[TASK GOAL]: Set down, exactly as written, every line from the one containing "The image size is (1456, 819)." through the end of the listing.

[EXERCISE INPUT]:
● ● ● ● ●

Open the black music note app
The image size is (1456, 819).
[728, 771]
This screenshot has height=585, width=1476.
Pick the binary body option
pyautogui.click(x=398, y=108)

● ● ● ● ●

[EXERCISE RESULT]:
The image size is (1456, 819).
[728, 771]
This screenshot has height=585, width=1476.
Pick the binary body option
pyautogui.click(x=398, y=108)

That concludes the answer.